Dataset entries
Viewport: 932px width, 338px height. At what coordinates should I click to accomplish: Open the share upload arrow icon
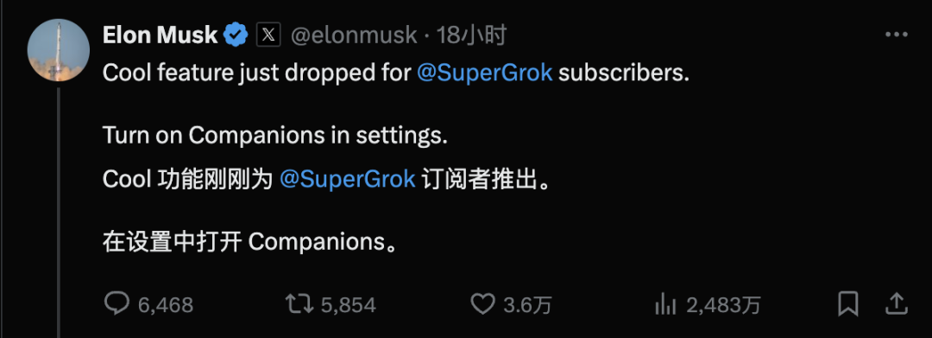tap(897, 303)
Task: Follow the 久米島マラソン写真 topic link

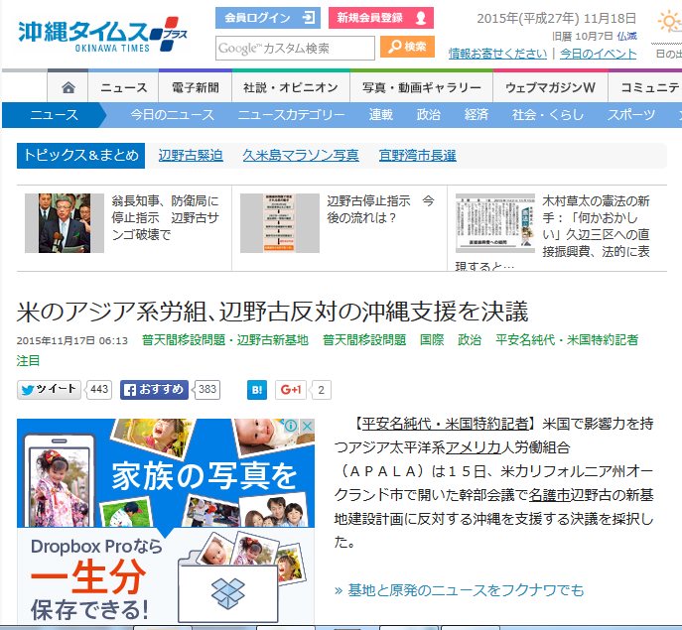Action: click(x=301, y=155)
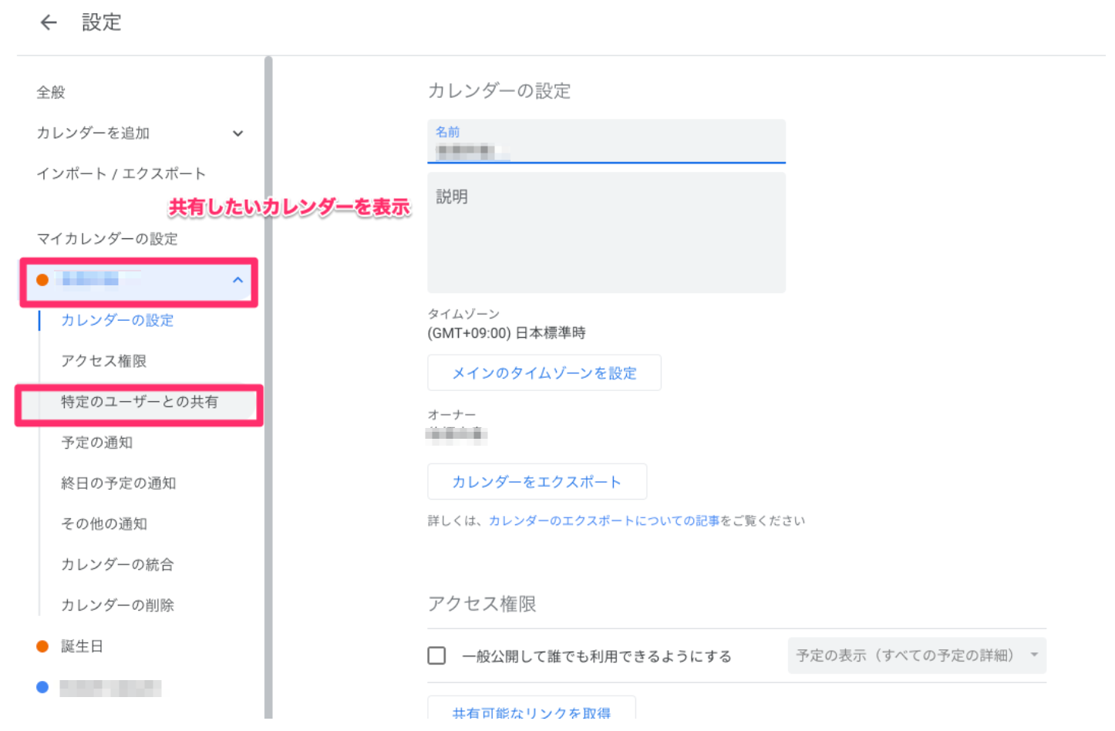
Task: Click メインのタイムゾーンを設定 button
Action: (544, 373)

## GIVEN PROBLEM
Arrange every line of the listing above as a Markdown table with the columns Row and Line, numbering the rows and skipping blank lines. Leave the pictures out.

## RESPONSE
| Row | Line |
|---|---|
| 1 | Viewport: 932px width, 338px height. At what coordinates should I click to accomplish: Open the share upload arrow icon |
| 2 | tap(897, 303) |
| 3 | Task: Follow the 久米島マラソン写真 topic link |
| 4 | Action: click(x=301, y=155) |
| 5 | Task: Click メインのタイムゾーンを設定 button |
| 6 | Action: (544, 373) |